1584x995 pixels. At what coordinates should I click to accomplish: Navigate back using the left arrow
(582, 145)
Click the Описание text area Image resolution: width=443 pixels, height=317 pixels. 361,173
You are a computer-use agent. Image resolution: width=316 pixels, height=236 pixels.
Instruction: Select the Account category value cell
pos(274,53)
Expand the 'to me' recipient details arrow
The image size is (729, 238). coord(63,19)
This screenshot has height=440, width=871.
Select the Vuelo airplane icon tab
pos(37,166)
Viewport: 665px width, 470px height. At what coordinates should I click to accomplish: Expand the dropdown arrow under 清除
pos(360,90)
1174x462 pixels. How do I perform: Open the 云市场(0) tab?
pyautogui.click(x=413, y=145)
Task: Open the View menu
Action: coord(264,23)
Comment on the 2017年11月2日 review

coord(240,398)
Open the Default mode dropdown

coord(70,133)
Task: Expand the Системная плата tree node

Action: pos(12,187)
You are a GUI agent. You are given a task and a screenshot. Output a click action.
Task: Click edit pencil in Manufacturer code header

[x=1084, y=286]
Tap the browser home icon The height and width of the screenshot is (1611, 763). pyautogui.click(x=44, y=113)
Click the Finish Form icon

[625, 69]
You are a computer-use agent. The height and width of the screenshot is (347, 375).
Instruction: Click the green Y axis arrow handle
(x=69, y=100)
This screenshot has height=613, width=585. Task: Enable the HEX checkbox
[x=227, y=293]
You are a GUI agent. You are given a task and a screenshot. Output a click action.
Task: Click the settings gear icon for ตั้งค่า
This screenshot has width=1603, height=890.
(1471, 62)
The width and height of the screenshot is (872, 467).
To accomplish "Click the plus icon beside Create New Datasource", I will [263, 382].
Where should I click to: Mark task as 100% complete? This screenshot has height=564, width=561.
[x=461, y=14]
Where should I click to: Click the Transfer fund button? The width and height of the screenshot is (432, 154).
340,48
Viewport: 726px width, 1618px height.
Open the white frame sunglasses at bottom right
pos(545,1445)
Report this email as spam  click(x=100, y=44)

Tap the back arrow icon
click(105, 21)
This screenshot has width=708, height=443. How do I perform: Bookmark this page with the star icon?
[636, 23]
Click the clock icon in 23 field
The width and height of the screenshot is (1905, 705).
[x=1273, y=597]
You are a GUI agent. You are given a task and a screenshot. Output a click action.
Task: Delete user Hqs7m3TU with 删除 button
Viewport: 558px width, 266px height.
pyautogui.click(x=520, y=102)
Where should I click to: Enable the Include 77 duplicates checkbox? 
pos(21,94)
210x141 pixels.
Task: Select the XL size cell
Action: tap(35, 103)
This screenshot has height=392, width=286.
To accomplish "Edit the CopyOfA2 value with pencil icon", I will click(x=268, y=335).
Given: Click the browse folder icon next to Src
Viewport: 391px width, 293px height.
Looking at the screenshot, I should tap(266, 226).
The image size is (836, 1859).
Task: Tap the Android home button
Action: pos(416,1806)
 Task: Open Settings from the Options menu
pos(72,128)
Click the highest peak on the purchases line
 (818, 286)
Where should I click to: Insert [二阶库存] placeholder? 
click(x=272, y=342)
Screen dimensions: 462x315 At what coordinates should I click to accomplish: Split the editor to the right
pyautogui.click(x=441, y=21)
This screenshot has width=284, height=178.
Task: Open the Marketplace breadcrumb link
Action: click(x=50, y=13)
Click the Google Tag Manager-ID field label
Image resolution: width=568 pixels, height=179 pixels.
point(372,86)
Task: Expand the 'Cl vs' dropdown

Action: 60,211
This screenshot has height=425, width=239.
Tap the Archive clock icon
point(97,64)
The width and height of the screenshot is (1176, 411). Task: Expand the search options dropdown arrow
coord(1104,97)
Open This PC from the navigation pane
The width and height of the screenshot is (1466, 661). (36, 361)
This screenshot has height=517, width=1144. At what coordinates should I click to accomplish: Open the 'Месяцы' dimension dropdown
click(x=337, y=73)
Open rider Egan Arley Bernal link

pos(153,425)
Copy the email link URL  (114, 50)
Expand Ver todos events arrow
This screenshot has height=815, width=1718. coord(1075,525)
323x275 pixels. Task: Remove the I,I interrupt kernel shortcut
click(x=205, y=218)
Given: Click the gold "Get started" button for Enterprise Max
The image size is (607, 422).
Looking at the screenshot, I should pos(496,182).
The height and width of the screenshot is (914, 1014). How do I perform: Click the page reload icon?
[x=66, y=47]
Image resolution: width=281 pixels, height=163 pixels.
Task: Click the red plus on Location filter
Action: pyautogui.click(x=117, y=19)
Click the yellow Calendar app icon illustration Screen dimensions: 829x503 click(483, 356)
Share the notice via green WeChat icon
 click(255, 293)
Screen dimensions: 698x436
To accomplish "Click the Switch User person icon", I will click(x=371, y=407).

Brief: Set down nothing but the lines from the one containing "Open This PC from the navigation pane" through the final line above, exactly as written.

Response:
Open This PC from the navigation pane
The width and height of the screenshot is (1466, 661). (36, 361)
This screenshot has height=517, width=1144. At what coordinates should I click to accomplish: Open the 'Месяцы' dimension dropdown
click(x=337, y=73)
Open rider Egan Arley Bernal link

pos(153,425)
Copy the email link URL  (114, 50)
Expand Ver todos events arrow
This screenshot has height=815, width=1718. coord(1075,525)
323x275 pixels. Task: Remove the I,I interrupt kernel shortcut
click(x=205, y=218)
Given: Click the gold "Get started" button for Enterprise Max
The image size is (607, 422).
Looking at the screenshot, I should pos(496,182).
The height and width of the screenshot is (914, 1014). How do I perform: Click the page reload icon?
[x=66, y=47]
Image resolution: width=281 pixels, height=163 pixels.
Task: Click the red plus on Location filter
Action: pyautogui.click(x=117, y=19)
Click the yellow Calendar app icon illustration Screen dimensions: 829x503 click(483, 356)
Share the notice via green WeChat icon
 click(255, 293)
Screen dimensions: 698x436
To accomplish "Click the Switch User person icon", I will click(x=371, y=407).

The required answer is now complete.